[digiKam-users] Bug? Not all duplicates found.

Sat Jan 22 14:44:17 GMT 2022

Well, the result you see in the GUI certainly won't differ. The entries you 
see in the ImageSimilarity table are not the complete end result.
Why are there different entries in this table? We use a QSet to store the 
image IDs. QSet is unordered and uses a hash to store the information. 
Therefore, the order of the image IDs in the QSet is never the same across 
program starts. This results in the fact that the same images are never always 
compared with one another. This can result in additional entries in the table, 
but they have the same search range. The end result is always the same.

Maik

Am Samstag, 22. Januar 2022, 12:15:06 CET schrieb digikam-
users.johnny1000 at spamgourmet.com:
> Greetings,
> 
> sorry if you've already seen this, but I didn't get a copy from the
> list, so I don't know if it was actually emailed to anyone.
> 
> Original message starts here:
> 
> I can't readily find anything about this in the bug tracker.
> 
> Is anyone else seeing what is described below?
> 
> == Test setup
> 
> First I use the maintainance tools to make sure that all images are
> known to DigiKam, that all images have had their fingerprints generated,
> and that the databases have been cleaned.
> I set the similarity range to 50%-100% (that is a useful range in my use
> case).
> I make sure no images are added, deleted or moved between tests, so each
> test has _exactly_ the same starting point.
> As far as I know all parameters stay the same all the time.
> I close DigiKam, and with the application sqlitebrowser, I manually
> delete the duplicates registered in similarity.db by deleting all rows
> in the table ImageSimilarity, so DigiKam has to start from scratch when
> finding duplicates.
> 
> == The test
> 
> 1. Open DigiKam.
> 2. Go to Tools -> Maintainance and run _only_ Find duplicate items.
> 3. Close DigiKam
> 4. Open similarity.db and check the number of rows in the table
> ImageSimilarity
> 5. Close similarity.db
> 
> Repeat 1-5 and note the number of rows in the database.
> 
> == Test results
> 
> In my case the number keeps growing with each repeat, as if DigiKam
> doesn't find _all_ duplicates the first time around.

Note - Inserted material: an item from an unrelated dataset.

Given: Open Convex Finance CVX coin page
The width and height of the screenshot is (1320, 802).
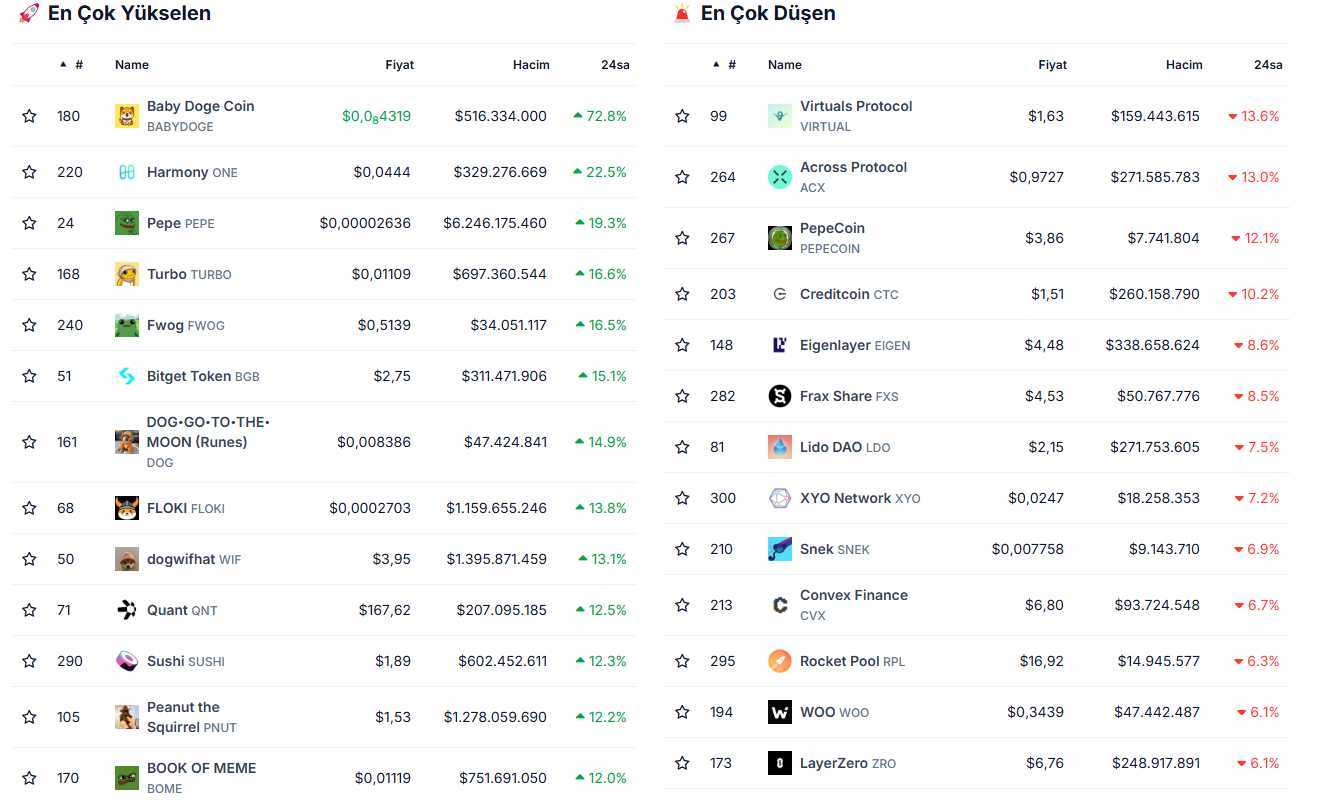Looking at the screenshot, I should pos(853,595).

> Eventually it _seems_ as though the number of rows stabilizes. That is,
> no additional duplicates are found at extra repeats.
> I stopped the individual test when the number hadn't changed for 3 repeats.

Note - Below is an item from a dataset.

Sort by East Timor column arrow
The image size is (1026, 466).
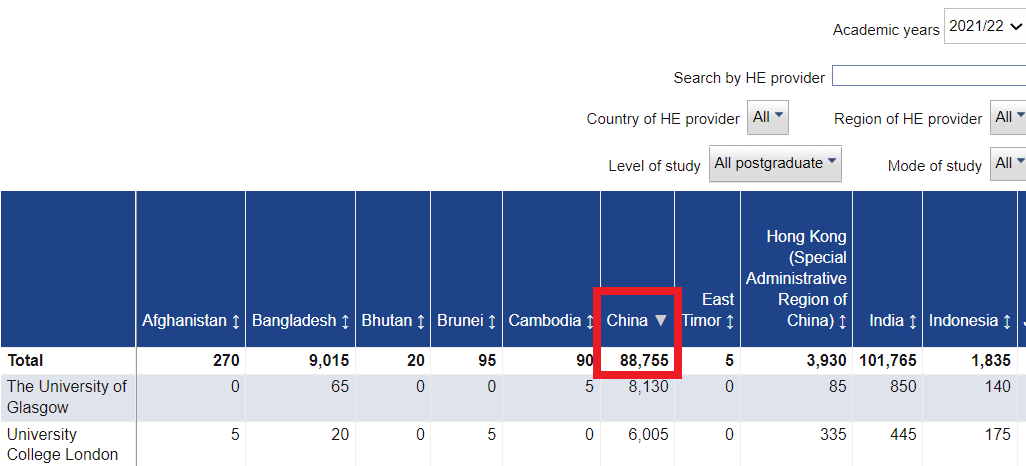(x=730, y=321)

> I have to repeat several times before the number stabilizes.
> 
> I can reproduce this behaviour at will.
> I just delete all rows from the ImageSimilarity table to reset to 0
> known duplicates.
> 
> Important to note is:
> 
> 1.
> I see this behaviour _only_ when restarting DigiKam between each repeat.
> If I leave DigiKam open between repeats, the number of rows do not change.
> 
> 2.
> Each time I reset the database, the starting number of rows is different
> from the starting number at the previous test.

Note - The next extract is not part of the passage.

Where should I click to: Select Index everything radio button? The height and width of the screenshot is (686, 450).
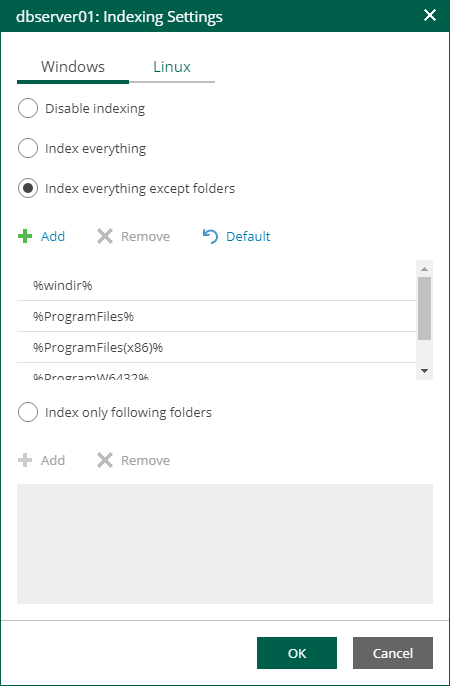pos(28,148)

> The stabilizing number is also different from test to test.
> 
> 3.
> I have consistently rejected to download the large binary files needed
> for face recognition and red eye removal.
> I have no use for those functions, and want that 1/3 of a gigabyte for
> stuff I actually _do_ use.
> I don't see any obvious connection between those two functions and the
> find duplicates function, but of course I could be wrong.
> 
> == Conclusion
> 
> Is this a bug, or is this expected behaviour?
> 
> Any insights into this would be much appreciated.
> 
> And thank you to all developers for making DigiKam for us! :o)
> 
> Best regards
> Johnny :o)